I have data from a prospective study with two measurements per participant (baseline and follow-up). I am interested in whether a score obtained at baseline predicts disease development at follow-up, taking interval between baseline and follow-up into account (time interval differs for each participant).
Because some paticipants missed follow-up (they dropped out or deceased) my data is right-censored. Cox regression demonstrated my score as significant predictor, however, this analysis was performed on the non-censored sample resulting in selection bias.
I read about inverse probability weighting, f.e., in Hernán's and Robins' book. I wonder whether this technique is also applicable in my case of only one observation per censored participant.

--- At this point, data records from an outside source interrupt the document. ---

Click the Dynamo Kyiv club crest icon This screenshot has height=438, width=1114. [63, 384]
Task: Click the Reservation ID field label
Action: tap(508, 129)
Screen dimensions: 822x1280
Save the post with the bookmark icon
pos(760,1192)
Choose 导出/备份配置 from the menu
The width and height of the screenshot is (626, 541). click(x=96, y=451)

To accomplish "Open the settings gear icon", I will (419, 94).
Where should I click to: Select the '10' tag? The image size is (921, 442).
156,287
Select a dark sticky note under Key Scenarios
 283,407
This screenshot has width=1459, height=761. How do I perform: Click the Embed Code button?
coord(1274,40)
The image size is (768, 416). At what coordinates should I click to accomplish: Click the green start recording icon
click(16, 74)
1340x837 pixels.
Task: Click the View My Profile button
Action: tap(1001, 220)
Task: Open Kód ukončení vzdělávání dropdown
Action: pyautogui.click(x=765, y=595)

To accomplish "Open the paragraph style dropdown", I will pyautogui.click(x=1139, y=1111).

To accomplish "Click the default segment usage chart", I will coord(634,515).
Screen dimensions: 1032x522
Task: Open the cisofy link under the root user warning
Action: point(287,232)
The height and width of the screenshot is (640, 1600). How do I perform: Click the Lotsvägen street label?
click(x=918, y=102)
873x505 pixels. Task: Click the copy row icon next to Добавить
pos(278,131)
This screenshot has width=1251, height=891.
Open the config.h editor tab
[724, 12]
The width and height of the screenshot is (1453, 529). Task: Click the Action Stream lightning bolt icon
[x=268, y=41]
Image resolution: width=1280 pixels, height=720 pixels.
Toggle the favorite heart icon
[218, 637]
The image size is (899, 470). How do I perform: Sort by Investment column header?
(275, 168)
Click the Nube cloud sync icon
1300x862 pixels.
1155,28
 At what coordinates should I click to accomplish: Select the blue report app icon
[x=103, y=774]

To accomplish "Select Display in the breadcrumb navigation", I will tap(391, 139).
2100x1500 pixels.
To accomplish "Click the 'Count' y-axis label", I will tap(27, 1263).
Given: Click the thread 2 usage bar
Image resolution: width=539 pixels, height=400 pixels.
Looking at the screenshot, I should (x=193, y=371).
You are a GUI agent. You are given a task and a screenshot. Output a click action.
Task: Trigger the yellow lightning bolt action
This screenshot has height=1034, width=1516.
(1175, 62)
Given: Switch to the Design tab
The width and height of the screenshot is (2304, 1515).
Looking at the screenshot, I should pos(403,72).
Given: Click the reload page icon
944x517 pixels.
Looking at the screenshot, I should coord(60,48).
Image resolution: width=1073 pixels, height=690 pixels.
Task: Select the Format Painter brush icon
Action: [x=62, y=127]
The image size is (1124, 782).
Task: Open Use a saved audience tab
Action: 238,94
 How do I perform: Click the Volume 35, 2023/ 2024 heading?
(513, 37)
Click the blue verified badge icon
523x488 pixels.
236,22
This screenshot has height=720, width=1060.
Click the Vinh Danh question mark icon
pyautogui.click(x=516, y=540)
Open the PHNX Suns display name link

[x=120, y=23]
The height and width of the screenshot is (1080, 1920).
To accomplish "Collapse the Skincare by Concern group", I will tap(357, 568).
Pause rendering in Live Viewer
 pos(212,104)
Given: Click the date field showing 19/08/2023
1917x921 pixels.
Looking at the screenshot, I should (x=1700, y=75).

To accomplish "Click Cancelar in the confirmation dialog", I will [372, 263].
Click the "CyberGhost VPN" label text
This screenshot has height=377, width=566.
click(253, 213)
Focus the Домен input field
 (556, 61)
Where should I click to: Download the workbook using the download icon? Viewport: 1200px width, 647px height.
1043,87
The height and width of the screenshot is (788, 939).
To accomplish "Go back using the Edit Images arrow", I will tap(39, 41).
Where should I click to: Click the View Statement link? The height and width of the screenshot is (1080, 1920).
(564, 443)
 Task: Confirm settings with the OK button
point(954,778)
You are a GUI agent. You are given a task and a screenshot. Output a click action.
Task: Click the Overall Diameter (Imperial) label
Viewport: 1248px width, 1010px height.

If no, does anbyody have any advice to account for the selection bias in my sample?
edit:
The cox regression which I calculated was performed on a dataset including only non-censored participants, follow-up status (disease yes/no), and number of months from baseline to follow-up. Example of my data:
ID disease months censored score
a 0 66 0 0
c 1 30 0 1
e 0 45 0 0
coxph(Surv(months, disease)
~score,
covariates,
data = dat)
I was thinking right now whether in this case I can simply account for right-censoring by including censored participants?
ID disease months censored score
a 0 66 0 0
*b* 0 0 1 0
c 1 30 0 1
*d* 0 0 0 1
e 0 45 0 0
coxph(Surv(months, disease)
~score,
covariates,
data = dat)
... But as my goal is to predict whether particpants developed the disease at follow-up and not at baseline, I am unsure whether this analysis answers another statistical question than mine.